December 1: “Morning Is Coming”

In the “Advent Way of Life” which we are trying to create this season, we are asked to remember that we easily forget what we’ve done for other people. We often share a kindness with another and then speedily move on. The same is true when other people have done a kindness for us. When Advent becomes a “way of life,” we more actively remember kindness, we are grateful for it, and we readily thank God for inspiring it in the first place.

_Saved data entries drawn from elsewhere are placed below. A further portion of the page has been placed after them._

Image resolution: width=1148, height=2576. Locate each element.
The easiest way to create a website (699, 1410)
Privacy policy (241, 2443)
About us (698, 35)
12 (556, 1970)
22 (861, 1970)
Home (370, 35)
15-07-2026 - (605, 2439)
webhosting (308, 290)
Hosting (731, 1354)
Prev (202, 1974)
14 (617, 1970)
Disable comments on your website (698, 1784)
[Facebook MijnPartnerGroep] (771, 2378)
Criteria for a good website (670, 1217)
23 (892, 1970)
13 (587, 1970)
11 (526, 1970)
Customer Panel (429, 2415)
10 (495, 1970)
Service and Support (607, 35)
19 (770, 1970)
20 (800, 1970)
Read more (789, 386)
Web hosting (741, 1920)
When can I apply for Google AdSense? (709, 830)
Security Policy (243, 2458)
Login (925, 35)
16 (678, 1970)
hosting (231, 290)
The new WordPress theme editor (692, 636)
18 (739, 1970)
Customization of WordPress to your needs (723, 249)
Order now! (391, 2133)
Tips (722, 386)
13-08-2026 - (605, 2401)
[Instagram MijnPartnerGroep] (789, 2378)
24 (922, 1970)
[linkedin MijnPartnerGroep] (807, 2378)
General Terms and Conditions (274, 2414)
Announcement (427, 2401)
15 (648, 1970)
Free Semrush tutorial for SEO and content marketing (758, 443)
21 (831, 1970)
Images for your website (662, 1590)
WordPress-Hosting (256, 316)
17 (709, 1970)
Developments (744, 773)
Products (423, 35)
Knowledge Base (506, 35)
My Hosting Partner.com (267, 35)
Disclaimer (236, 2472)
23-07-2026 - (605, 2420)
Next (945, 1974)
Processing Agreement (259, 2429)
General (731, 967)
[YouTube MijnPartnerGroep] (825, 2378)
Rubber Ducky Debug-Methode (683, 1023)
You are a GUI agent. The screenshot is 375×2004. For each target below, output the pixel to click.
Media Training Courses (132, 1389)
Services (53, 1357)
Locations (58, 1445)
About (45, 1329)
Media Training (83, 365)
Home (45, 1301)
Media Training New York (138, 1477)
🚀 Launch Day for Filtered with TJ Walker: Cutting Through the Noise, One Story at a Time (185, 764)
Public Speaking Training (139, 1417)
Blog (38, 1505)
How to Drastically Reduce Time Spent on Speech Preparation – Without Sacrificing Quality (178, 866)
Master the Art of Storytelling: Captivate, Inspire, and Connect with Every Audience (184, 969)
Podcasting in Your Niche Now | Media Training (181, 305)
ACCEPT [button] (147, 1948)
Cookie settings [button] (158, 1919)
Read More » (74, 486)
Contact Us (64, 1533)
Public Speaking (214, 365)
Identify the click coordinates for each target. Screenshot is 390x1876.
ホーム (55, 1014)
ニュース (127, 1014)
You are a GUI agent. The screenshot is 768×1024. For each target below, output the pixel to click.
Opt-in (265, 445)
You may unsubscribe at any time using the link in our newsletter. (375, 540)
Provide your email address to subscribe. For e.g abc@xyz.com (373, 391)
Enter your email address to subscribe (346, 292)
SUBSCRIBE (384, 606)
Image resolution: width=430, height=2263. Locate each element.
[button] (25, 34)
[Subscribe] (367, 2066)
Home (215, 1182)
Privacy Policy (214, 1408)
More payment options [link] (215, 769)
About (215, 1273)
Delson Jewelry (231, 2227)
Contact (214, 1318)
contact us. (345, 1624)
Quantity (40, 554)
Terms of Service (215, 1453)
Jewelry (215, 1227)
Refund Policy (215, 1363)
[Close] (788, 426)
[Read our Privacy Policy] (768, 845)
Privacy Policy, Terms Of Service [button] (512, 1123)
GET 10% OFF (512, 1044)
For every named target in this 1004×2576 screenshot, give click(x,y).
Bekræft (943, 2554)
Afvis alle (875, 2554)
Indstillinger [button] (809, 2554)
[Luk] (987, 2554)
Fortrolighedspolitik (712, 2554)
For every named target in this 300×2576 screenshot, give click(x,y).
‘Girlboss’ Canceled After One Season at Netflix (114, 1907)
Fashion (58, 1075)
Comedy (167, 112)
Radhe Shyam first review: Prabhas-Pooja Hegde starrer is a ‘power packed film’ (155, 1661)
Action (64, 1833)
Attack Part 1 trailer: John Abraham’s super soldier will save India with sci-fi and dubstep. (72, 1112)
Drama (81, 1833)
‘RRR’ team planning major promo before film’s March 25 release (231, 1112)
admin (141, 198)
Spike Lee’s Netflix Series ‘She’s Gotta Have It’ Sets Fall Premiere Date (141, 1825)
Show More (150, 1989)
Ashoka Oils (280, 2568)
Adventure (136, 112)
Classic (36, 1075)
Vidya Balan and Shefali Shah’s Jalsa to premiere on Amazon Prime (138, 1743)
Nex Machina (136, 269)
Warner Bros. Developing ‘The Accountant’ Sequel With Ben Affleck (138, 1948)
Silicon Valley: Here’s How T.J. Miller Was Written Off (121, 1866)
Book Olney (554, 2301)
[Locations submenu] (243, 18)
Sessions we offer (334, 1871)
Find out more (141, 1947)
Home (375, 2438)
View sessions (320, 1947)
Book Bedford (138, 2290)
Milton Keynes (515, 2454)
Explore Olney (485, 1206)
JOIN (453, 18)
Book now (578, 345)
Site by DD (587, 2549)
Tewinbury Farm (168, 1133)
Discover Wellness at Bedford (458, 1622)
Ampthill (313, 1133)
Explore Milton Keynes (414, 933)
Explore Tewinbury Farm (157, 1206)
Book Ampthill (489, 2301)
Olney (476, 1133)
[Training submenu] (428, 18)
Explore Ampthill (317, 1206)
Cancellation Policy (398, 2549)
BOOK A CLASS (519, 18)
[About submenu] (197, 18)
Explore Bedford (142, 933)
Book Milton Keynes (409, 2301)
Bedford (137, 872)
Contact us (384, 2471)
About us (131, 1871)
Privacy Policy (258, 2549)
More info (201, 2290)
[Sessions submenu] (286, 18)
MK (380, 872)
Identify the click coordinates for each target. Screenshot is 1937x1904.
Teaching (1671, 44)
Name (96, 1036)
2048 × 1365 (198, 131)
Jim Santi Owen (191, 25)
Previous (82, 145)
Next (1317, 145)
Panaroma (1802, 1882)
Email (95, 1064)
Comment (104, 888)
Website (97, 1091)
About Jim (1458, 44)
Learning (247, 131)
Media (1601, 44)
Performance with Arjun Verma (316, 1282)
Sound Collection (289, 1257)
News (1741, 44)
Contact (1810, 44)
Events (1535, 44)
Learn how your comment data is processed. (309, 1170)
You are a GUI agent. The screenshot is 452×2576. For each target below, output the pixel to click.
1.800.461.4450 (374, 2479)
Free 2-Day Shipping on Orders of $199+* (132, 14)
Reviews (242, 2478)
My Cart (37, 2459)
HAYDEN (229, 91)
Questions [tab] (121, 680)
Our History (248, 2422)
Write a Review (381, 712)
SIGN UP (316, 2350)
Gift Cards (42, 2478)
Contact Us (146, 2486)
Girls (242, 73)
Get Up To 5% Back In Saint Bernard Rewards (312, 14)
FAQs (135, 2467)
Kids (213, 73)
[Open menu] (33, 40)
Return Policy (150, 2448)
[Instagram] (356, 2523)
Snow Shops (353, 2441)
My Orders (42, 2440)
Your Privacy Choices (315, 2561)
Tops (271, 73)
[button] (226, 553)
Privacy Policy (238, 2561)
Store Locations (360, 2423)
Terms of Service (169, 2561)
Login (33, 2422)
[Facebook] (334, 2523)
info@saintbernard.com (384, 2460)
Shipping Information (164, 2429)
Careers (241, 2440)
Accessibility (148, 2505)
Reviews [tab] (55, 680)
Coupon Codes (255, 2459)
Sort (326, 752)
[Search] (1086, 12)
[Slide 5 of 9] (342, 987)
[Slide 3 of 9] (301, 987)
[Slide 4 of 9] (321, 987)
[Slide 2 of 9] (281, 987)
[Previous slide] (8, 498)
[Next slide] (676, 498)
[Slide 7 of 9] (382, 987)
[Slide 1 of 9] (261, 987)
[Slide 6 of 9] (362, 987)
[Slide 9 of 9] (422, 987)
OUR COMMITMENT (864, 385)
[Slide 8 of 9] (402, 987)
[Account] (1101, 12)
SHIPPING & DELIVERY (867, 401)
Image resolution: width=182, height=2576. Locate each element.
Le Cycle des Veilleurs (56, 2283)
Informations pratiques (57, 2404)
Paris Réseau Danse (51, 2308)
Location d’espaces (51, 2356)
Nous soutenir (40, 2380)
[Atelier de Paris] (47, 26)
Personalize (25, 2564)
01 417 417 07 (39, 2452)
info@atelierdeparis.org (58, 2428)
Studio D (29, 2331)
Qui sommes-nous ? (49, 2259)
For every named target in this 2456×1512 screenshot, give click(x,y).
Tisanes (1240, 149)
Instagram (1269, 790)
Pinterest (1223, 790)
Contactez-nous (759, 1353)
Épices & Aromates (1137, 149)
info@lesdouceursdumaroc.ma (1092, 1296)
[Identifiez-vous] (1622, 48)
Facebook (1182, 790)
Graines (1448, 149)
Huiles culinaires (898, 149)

In the “Advent Way of Life,” no one is ever shouting about their rights, but working to fulfill their duty to be kind – and finding ways to do a little more. We begin to look behind the faces of other human beings and into their hearts. It is then that we can see that they are hungry for joy, just like we are; they are hungry to learn to trust that, in the end, everything is going to work out. That’s the way God has planned it!

The “Advent Way of Life” also challenges us to change our basic posture toward each day: from “what are we going to get out of it?” to “what we going to put into it?” This is a perfect way for us to “stand erect and raise our heads before the Son of Man” and “prepare the way of the Lord,” as we heard at Mass last weekend.

Let us pray. “May this Advent season remind us, O Lord, to praise you in the shadows as well as in the light, to praise you in winter as well as in spring, to praise you in silence as well as in song, to praise you in solitude as well as in companionship, and to praise you in illness as well as in health. May this Advent season also remind us that “morning is coming,” and hope springs eternal. Amen.”